Key Stage 3 History: Medieval Life 5: Life in Towns I Oxford Open Learning

    Key Stage 3 History: Medieval Life 5: Life in Towns

    In the last blog in our Key Stage 3 History series we looked life in the country. In blog 5 we look at life in a Medieval town.

    Life in Towns

    You think life in the country is bad? It’s no better in the towns for us poor commoners. I have to go to the nearest town once a week for the market so I know what a terrible, stinking place it is. I’ve just got back now, but I just have to have a glass of ale before I fill you in. We can’t drink the water, you know. It’s always made into ale or wine to make it safe to drink.

    Anyway, where was I? Oh yes, the town.
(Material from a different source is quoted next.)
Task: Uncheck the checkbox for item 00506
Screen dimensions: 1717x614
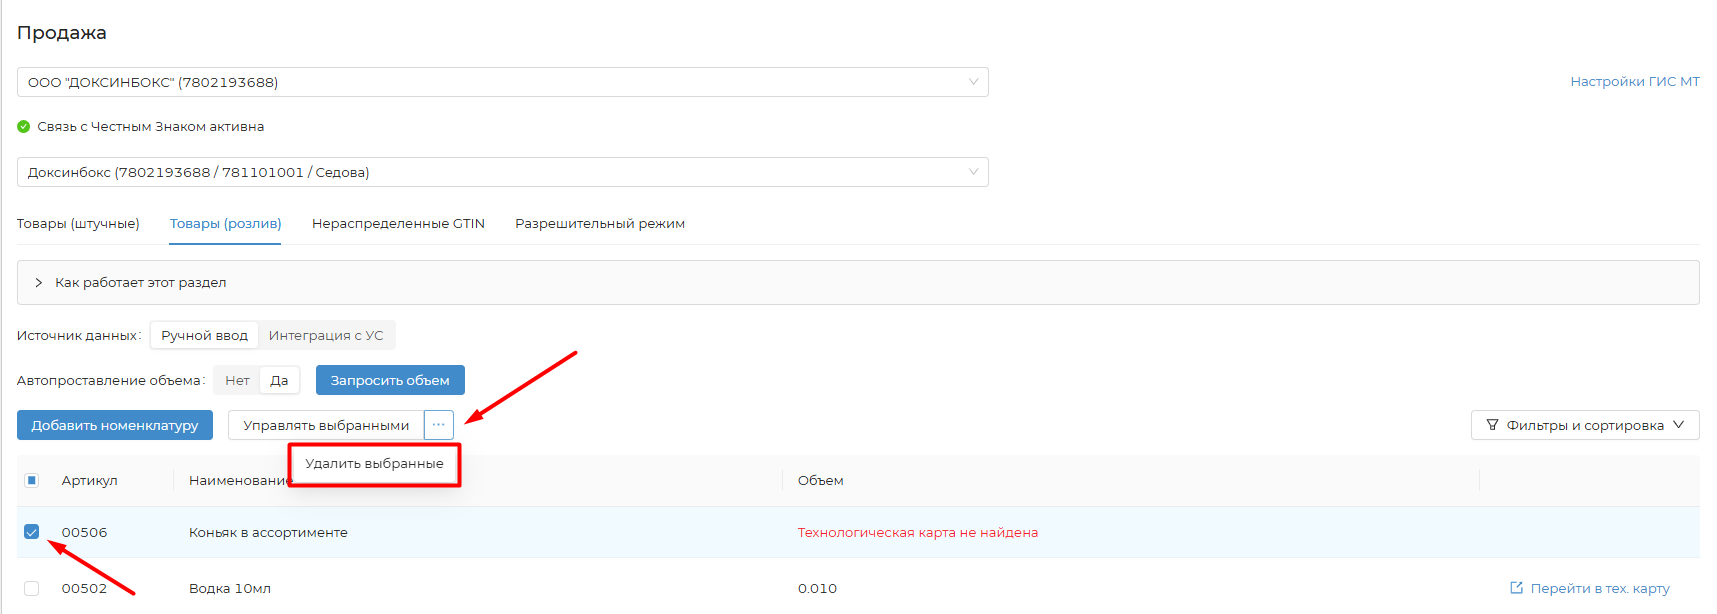Action: 32,532
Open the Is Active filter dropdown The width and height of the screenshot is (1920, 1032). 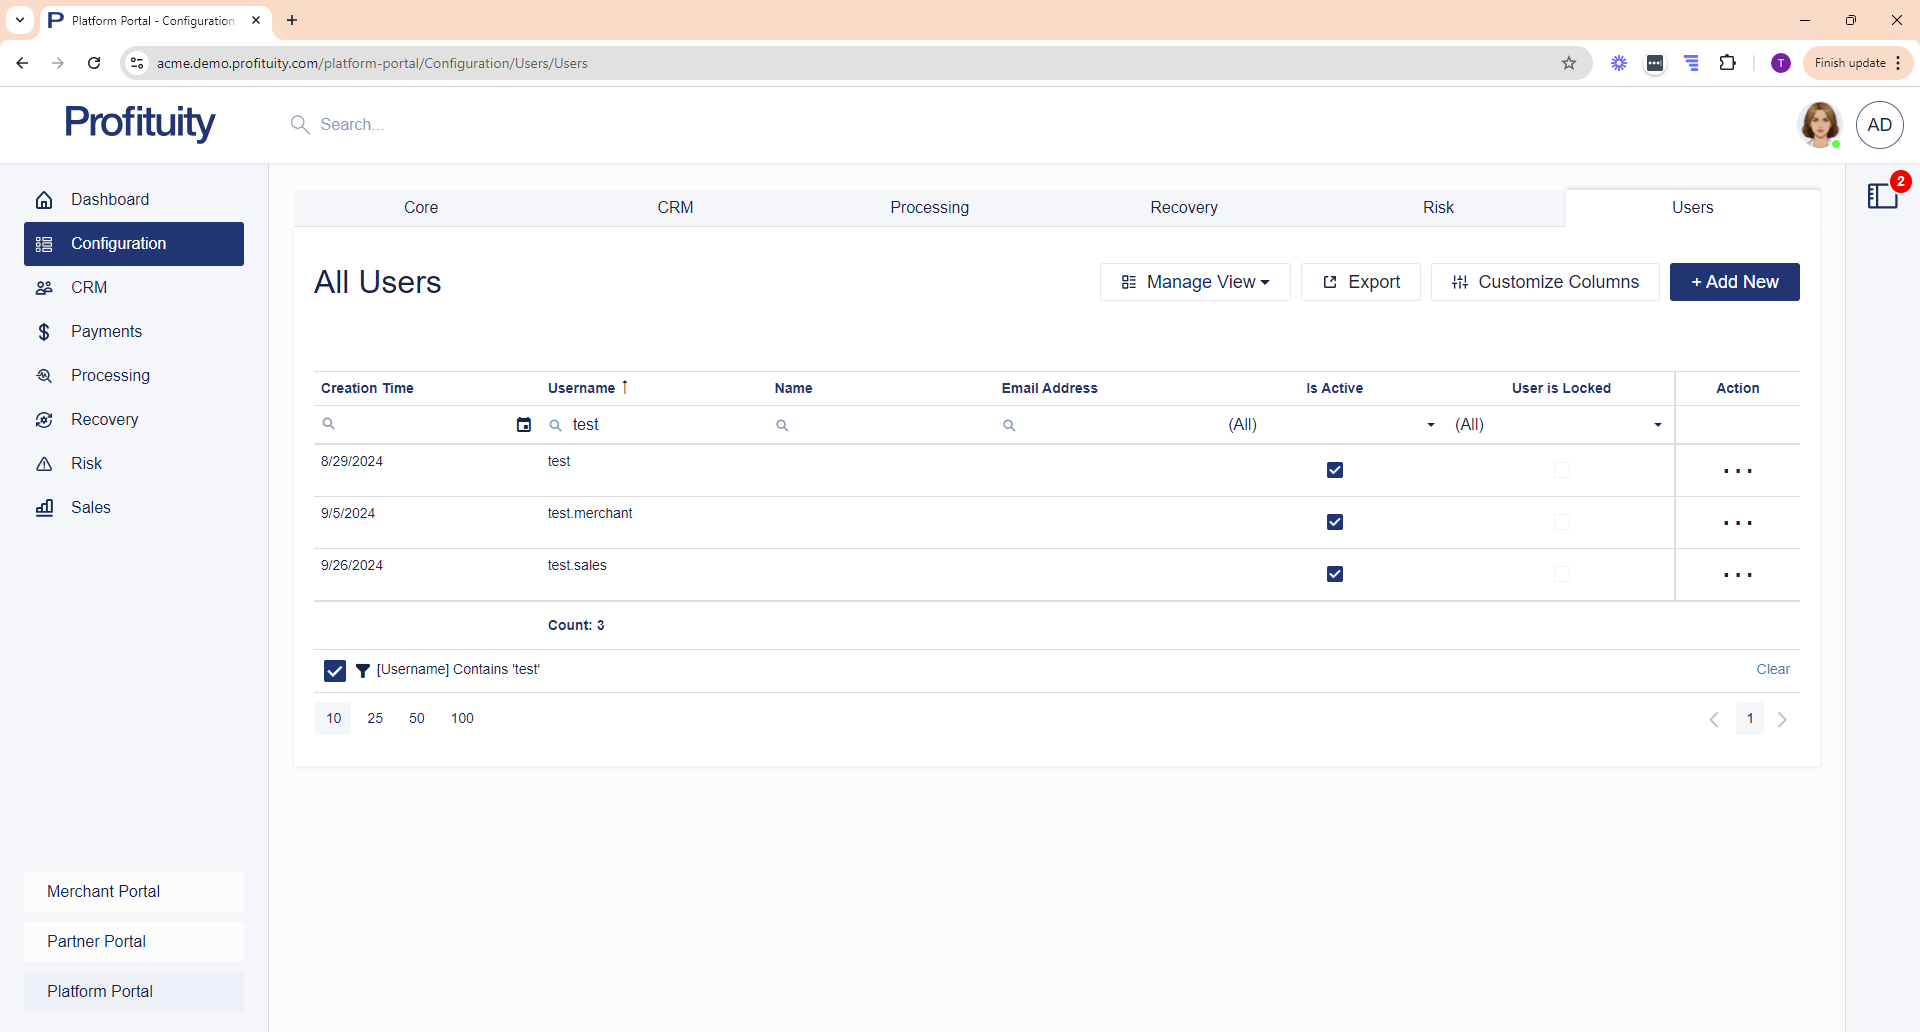click(1430, 425)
Well, I had a near miss with a chamber pot, I can tell you! Because there are no toilets in the houses, everyone does their business in a clay pot during the night. In the morning, they just throw it out the window into the street below. One was emptied today just as I walked past. Honestly, it missed me by inches, I was so busy watching where I was putting my feet on the disgusting floor. On market day, the animals are herded through the streets to the market and no one clears up their mess. Combine that with the emptied chamber pots and all the other rubbish everyone just throws out their front door and you can imagine the state of the paths! Rank doesn’t even begin to describe it!

    Pretty much everyone makes their living at the market. The people who live in the town are generally the traders and craftspeople. It’s where we go to buy our candles, cloth, ribbon, any extra food…everything we can’t make ourselves basically. It’s really crowded on market days because everyone from nearby goes.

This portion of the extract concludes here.